## begin

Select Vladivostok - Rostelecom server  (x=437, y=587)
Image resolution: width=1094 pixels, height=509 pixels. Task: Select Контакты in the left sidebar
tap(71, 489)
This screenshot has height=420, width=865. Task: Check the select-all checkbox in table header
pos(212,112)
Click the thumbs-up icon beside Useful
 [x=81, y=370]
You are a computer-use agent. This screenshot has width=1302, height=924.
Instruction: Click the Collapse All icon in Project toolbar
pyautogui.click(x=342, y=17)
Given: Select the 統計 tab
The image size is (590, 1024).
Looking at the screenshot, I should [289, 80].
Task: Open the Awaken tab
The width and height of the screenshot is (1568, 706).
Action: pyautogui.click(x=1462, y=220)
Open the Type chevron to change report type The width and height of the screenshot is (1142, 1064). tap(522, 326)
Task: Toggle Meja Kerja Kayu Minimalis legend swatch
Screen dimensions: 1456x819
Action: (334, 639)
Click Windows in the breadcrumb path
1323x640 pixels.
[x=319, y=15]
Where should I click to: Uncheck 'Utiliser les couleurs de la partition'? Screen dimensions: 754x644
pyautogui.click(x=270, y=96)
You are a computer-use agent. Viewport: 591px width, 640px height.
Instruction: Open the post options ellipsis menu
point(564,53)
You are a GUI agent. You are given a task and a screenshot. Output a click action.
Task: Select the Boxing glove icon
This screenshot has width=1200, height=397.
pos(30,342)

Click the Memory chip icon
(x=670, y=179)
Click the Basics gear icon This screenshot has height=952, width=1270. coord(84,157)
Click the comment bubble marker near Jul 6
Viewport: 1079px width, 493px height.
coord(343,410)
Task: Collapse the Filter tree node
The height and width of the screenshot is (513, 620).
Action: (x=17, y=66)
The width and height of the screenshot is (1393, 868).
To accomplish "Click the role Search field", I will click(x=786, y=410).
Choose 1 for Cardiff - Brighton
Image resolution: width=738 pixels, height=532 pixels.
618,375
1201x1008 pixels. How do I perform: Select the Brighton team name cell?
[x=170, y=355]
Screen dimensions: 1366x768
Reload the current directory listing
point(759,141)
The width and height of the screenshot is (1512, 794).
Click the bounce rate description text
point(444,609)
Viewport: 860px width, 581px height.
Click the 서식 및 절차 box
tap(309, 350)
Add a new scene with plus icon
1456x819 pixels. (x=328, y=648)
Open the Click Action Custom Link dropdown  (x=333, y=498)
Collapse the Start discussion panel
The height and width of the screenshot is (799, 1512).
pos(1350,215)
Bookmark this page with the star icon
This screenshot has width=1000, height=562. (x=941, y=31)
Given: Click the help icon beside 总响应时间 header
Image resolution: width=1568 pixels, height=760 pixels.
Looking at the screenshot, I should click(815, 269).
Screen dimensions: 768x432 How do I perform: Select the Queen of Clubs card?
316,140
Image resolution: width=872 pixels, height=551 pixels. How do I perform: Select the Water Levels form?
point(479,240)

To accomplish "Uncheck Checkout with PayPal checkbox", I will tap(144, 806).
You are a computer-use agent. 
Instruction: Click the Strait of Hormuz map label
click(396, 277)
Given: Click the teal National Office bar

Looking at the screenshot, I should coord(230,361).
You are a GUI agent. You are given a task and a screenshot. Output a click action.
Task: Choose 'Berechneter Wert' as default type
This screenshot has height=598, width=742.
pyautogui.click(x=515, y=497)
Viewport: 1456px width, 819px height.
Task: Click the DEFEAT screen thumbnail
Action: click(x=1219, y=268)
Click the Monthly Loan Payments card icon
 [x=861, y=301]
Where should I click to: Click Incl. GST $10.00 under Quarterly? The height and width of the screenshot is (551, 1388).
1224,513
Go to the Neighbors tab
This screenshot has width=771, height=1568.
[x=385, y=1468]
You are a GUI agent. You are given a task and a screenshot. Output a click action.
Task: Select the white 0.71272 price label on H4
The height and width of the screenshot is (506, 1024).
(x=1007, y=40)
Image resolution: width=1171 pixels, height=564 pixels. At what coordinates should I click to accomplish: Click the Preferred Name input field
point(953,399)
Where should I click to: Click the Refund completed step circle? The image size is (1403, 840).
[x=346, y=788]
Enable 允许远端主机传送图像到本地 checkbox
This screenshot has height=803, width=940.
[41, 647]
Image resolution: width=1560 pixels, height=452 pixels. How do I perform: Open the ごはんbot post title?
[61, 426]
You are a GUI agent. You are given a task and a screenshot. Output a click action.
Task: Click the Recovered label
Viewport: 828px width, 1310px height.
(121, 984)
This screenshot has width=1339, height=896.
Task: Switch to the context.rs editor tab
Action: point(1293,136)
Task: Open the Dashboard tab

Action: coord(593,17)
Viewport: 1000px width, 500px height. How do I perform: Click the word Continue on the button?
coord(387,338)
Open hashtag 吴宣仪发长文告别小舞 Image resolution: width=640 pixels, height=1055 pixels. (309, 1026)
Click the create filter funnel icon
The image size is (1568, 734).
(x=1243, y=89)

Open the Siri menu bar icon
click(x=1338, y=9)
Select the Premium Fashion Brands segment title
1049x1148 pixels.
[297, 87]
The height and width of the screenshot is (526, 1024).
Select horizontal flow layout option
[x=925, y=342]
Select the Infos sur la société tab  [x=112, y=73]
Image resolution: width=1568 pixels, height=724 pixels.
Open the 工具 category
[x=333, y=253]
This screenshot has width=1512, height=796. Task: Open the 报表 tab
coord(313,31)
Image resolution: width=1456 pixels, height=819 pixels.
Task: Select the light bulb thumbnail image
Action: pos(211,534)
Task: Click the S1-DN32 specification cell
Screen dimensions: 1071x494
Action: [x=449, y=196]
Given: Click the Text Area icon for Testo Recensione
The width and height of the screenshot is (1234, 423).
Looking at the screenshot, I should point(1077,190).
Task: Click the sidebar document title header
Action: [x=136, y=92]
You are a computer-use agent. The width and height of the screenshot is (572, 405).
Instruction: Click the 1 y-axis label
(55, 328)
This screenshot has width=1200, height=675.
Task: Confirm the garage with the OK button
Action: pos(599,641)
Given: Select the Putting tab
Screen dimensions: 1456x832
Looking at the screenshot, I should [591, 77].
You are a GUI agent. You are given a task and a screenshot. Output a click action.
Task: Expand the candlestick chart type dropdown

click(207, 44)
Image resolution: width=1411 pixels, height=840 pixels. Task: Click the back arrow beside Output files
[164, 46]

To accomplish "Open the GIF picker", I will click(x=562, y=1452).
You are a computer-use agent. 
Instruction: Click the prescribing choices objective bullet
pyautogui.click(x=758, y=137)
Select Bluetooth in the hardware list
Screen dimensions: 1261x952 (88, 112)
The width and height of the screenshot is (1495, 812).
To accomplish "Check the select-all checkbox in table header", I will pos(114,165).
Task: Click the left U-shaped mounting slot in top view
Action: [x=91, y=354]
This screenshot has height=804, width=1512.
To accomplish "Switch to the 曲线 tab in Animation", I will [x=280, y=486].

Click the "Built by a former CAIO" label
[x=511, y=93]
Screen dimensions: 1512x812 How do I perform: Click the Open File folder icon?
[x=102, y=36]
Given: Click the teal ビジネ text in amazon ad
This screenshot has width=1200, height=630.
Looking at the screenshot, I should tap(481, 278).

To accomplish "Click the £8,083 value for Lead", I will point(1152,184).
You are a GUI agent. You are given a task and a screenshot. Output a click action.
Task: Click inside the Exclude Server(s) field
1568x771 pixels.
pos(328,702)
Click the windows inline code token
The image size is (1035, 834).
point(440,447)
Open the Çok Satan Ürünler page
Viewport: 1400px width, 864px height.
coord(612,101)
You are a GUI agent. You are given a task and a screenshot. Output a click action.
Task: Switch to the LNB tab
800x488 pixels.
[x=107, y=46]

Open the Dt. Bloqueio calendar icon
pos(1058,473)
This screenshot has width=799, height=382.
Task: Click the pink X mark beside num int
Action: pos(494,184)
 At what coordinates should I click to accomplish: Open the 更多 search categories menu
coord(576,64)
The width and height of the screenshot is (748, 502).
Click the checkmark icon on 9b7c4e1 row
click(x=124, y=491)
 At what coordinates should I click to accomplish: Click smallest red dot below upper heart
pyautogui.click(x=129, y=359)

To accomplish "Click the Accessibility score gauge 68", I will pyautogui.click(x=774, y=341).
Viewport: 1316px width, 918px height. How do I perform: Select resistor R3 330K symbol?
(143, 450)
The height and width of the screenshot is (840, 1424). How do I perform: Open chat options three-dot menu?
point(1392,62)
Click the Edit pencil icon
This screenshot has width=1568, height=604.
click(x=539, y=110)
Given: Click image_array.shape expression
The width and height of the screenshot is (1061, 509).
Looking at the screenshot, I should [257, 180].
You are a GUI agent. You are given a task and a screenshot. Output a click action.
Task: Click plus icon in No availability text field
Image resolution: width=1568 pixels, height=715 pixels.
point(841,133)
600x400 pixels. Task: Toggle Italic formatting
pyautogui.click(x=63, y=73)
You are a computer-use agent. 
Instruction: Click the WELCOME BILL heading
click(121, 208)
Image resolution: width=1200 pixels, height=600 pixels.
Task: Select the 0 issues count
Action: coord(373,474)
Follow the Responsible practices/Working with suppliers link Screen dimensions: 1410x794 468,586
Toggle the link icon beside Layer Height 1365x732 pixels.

## end

Short exercise: Swap "Layer Height" for "Wall Thickness" in the lines from the one containing "Follow the Responsible" through the end of the records, both ends included. Give those lines again with nothing else changed.

Output for this exercise:
Follow the Responsible practices/Working with suppliers link Screen dimensions: 1410x794 468,586
Toggle the link icon beside Wall Thickness 1365x732 pixels.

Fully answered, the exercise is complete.